Initial project scaffold

2026-04-10 13:15:06 +00:00
commit a4a6b1f1c8
94 changed files with 3964 additions and 0 deletions
--- a/tasks/04_online_softmax/spec.md
+++ b/tasks/04_online_softmax/spec.md
@@ -0,0 +1,49 @@
+# Task 04: Online Softmax
+
+## 1. Problem Statement
+
+Implement the running max / running sum formulation of softmax and connect it to blockwise attention.
+
+## 2. Expected Input/Output Shapes
+
+- Input: `[num_rows, num_cols]`
+- Output: `[num_rows, num_cols]`
+
+## 3. Performance Intuition
+
+The main goal is algorithmic structure rather than raw speed. Online softmax becomes powerful because it lets you process a row incrementally without materializing the full reduction context at once.
+
+## 4. Memory Access Discussion
+
+Think in column tiles. Each tile updates the running normalization state. This matters later when attention scores are processed block by block.
+
+## 5. What Triton Is Abstracting
+
+Triton can express the blocked recurrence with vectorized loads and tensor math while still letting you reason about per-row state.
+
+## 6. What CUDA Makes Explicit
+
+CUDA forces you to decide where the running max and running sum live and how threads cooperate to update them across tiles.
+
+## 7. Reflection Questions
+
+- Why is a running max needed instead of only a running sum?
+- Why does online softmax enable FlashAttention-style blockwise computation?

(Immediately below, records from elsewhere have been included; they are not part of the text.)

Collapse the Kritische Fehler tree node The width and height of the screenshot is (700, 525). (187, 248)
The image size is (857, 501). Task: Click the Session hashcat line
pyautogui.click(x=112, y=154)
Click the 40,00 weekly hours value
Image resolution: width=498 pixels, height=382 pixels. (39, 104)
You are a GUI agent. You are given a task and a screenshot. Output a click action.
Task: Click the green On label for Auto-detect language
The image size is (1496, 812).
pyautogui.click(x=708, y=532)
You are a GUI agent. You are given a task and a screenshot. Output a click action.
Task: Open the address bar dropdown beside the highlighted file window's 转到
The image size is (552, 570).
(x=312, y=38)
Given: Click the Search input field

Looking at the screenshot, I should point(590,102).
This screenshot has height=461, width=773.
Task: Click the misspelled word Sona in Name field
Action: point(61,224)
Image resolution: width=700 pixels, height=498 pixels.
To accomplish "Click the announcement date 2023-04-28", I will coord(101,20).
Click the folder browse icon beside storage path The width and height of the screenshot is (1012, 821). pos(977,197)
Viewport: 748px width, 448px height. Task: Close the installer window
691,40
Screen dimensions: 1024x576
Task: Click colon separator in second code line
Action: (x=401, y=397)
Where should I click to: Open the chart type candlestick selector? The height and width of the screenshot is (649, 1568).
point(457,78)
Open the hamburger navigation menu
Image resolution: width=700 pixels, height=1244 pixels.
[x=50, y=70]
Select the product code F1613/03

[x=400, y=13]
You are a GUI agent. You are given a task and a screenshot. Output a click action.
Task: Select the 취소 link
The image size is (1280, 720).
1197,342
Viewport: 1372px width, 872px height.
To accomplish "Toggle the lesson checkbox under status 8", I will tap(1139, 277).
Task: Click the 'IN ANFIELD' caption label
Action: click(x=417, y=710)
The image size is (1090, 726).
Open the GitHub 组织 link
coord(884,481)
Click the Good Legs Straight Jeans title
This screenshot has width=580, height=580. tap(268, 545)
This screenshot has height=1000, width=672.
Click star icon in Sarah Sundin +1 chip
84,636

+- Which values must persist from one tile to the next?
+
+## 8. Implementation Checklist
+
+- Read the reference online softmax
+- Derive the recurrence informally
+- Implement the Triton blocked recurrence
+- Implement the CUDA blocked recurrence
+- Compare against full softmax on small shapes first
+
+## Informal Recurrence
+
+Given a previous state `(m_prev, l_prev)` and a new tile with max `m_tile` and denominator contribution `l_tile`, define:
+
+- `m_new = max(m_prev, m_tile)`
+- `l_new = l_prev * exp(m_prev - m_new) + l_tile * exp(m_tile - m_new)`
+
+That is the key idea you will reuse in FlashAttention.